Provided Section S4, there is a small difference contained in the amplitude terms when comparing the 2D and 3D solutions. As formulated, the 3D vector solution contains a ${1 / {\sqrt {{\cal A}_{xx}^x{\cal A}_{xx}^y} }}$ amplitude factor [cf. Equation (63)], whereas the 2D scalar-equivalent solution contains only a ${1 / {\sqrt {{\cal A}_{xx}^y} }}$ amplitude factor. These amplitude factors (in addition to polarization terms) appear in front of the exponential term which predominantly drives the angular extent of the scattered normalized SD. Functionally, these amplitude factors tend to “push” the scattered normalized SD to the right, whereas the polarization terms tend to “pull” the scattered normalized SD to the left (for positive incident angles—the opposite is true for negative incident angles).

As shown in Fig. S2(c) and (d), as ${\sigma _{h^{\prime}}}$ increases, the SD peak for the 2D scalar-equivalent solution shifts more and more to the left when compared to the 3D vector solution. The full-wave 2D method-of-moments (MoM) solution of Basu et al. shows similar behavior [20,21]. This outcome is due to the lack of the aforementioned amplitude factor in the 2D solutions. Note that comparisons with a full-wave 3D MoM solution are unrealizable at optical wavelengths with the setup used in Figs. 4 and S2—the computational sampling and memory requirements are too great for modern-day desktop computers.

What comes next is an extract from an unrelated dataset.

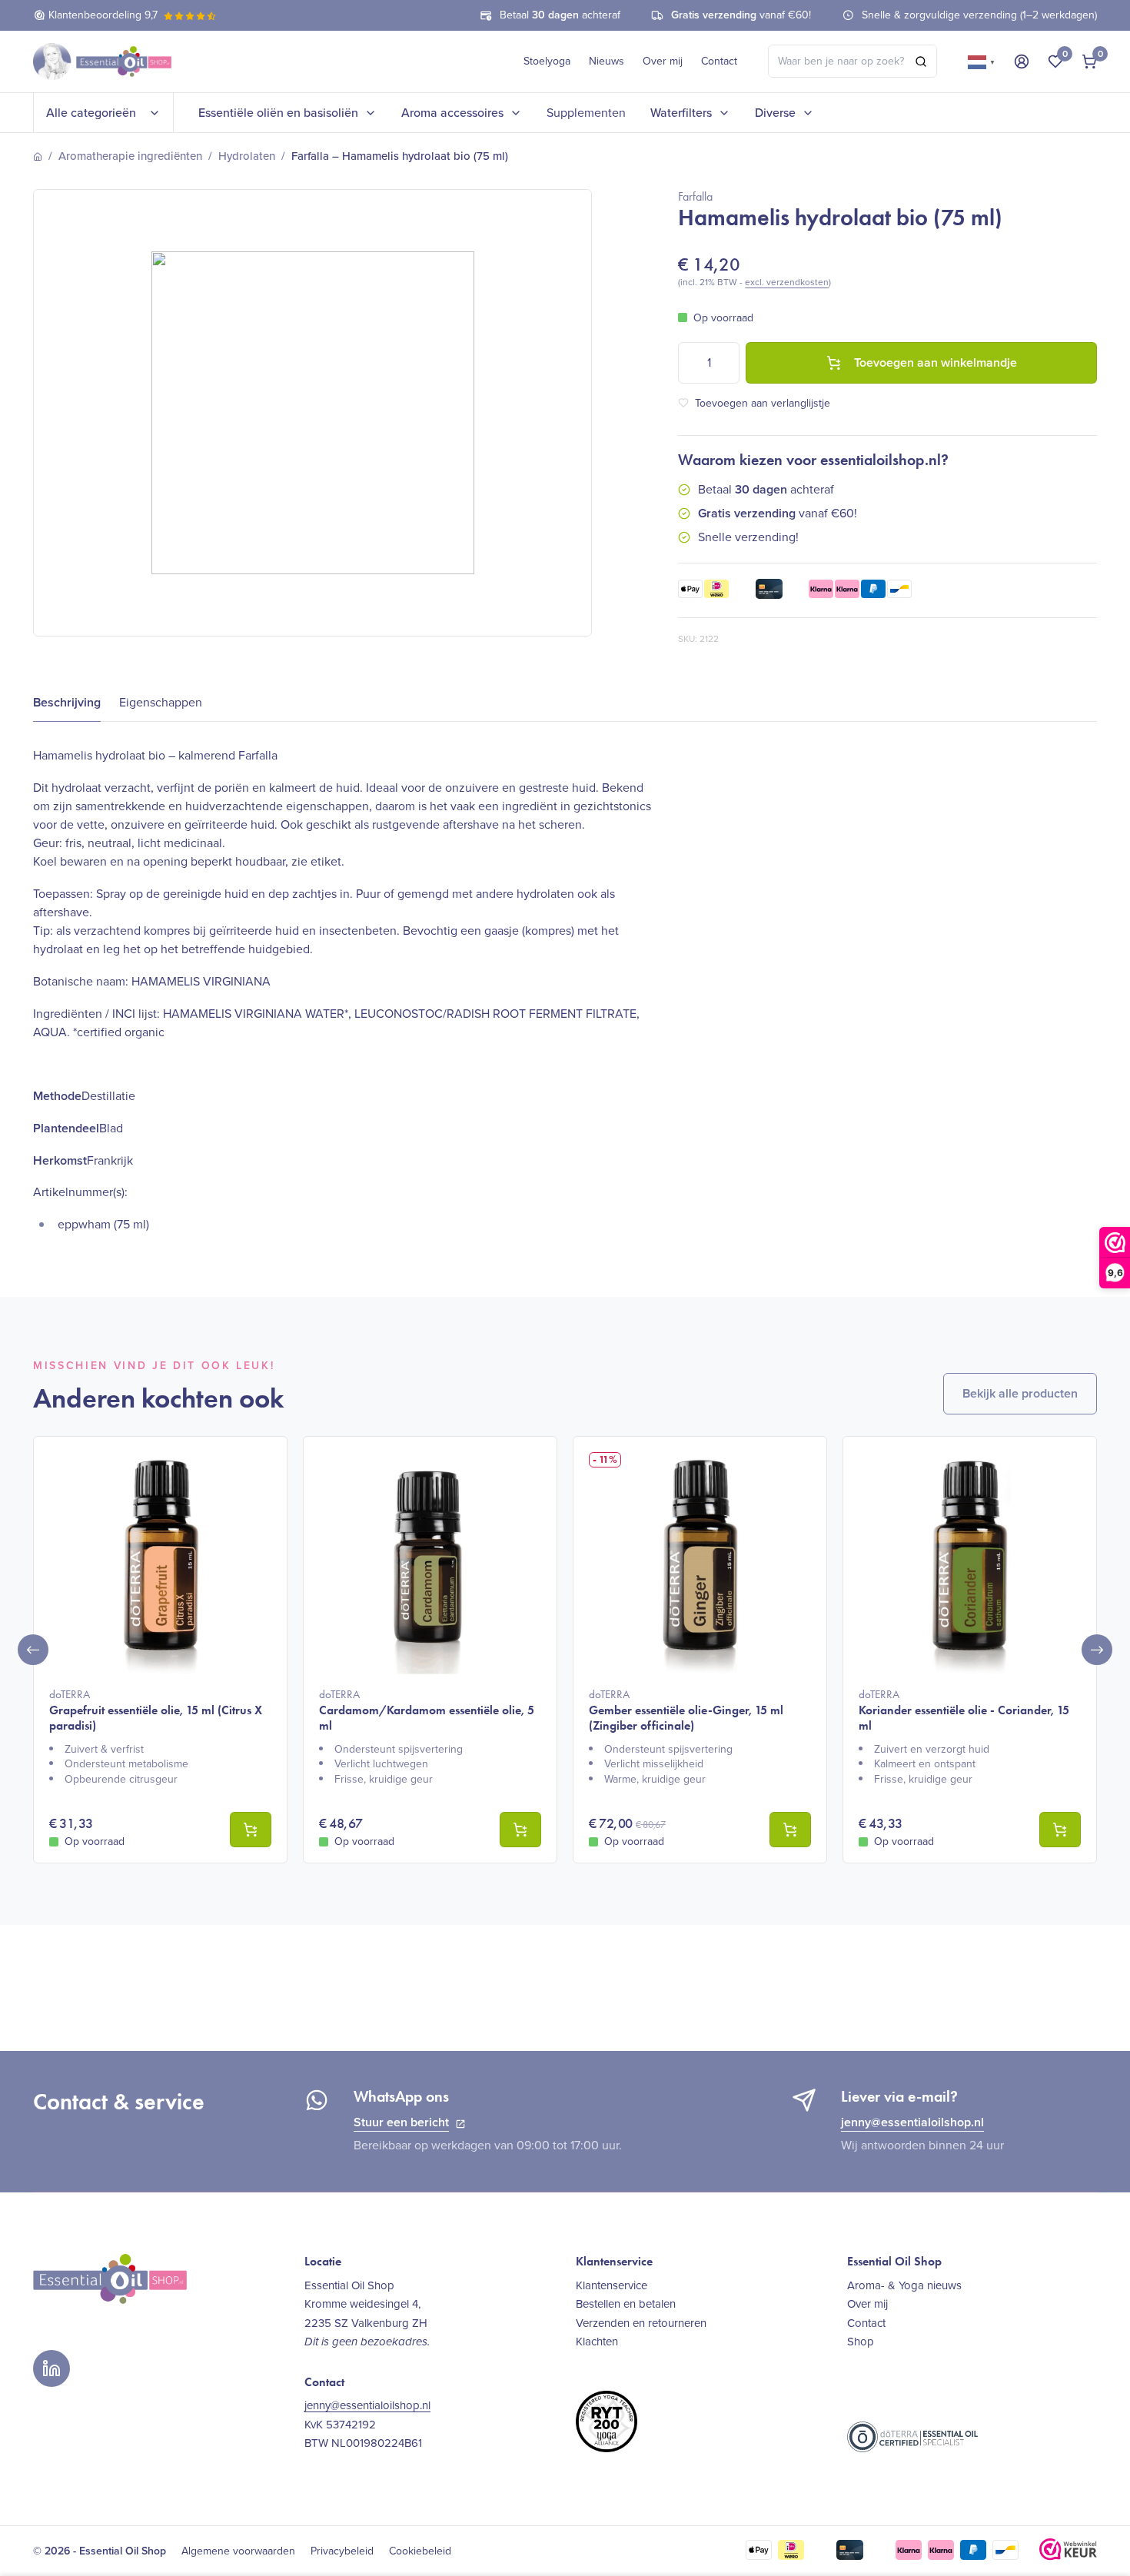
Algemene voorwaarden (238, 2551)
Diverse (775, 112)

4.2 Comparison to a paraxial solution

In practice, we can reformulate the 3D vector solution within a Cartesian coordinate system. With that said, we must use the following relationships:

$$\begin{array}{ccc} \begin{array}{{ccc}} {{\vartheta _{x1,2}} = \frac{{{x_{1,2}}}}{{{r_{1,2}}}}}&{{\vartheta _{y1,2}} = \frac{{{y_{1,2}}}}{{{r_{1,2}}}} - \sin ({{\theta^i}} )}&{{\vartheta _{z1,2}} = \frac{{{z_{1,2}}}}{{{r_{1,2}}}} + \cos ({{\theta^i}} )} \end{array}\\ \begin{array}{*{20}{c}} {{{\boldsymbol{\hat{\mathrm{\theta}}}}_{1,2}} \cdot \hat{{\textbf x}} = \frac{{{z_{1,2}}{x_{1,2}}}}{{{r_{1,2}}{\rho _{1,2}}}}}&{{{\boldsymbol{\hat{\mathrm{\theta}}}}_{1,2}} \cdot \hat{{\textbf y}} = \frac{{{z_{1,2}}{y_{1,2}}}}{{{r_{1,2}}{\rho _{1,2}}}}}&{{{\boldsymbol{\hat{\mathrm{\theta}}}}_{1,2}} \cdot \hat{{\textbf z}} ={-} \frac{{{\rho _{1,2}}}}{{{r_{1,2}}}}} \end{array}\\ \begin{array}{*{20}{c}} {{{\boldsymbol{\hat{\mathrm{\phi}}}}_{1,2}} \cdot \hat{{\textbf x}} ={-} \frac{{{y_{1,2}}}}{{{\rho _{1,2}}}}}&{{{\boldsymbol{\hat{\mathrm{\phi}}}}_{1,2}} \cdot \hat{{\textbf y}} = \frac{{{x_{1,2}}}}{{{\rho _{1,2}}}}} \end{array}\\ \begin{array}{*{20}{c}} {{\rho _{1,2}} = \sqrt {x_{1,2}^2 + y_{1,2}^2} }&{{r_{1,2}}} \end{array} = \sqrt {x_{1,2}^2 + y_{1,2}^2 + z_{1,2}^2} \end{array}. $$
Provided these relationships, we can compare the 3D vector solution to an ABCD-matrix approach outlined by Korotkova et al. [7,8]. In general, the ABCD-matrix approach describes paraxial-wave propagation through any complex optical system. When modeling rough surface scattering using the ABCD-matrix approach, a phase-screen transmittance function characterizes the scattering process for very rough surface conditions. The inclusion of a soft-Gaussian aperture in the model also accounts for the size of the scattering surface and accompanying diffraction effects.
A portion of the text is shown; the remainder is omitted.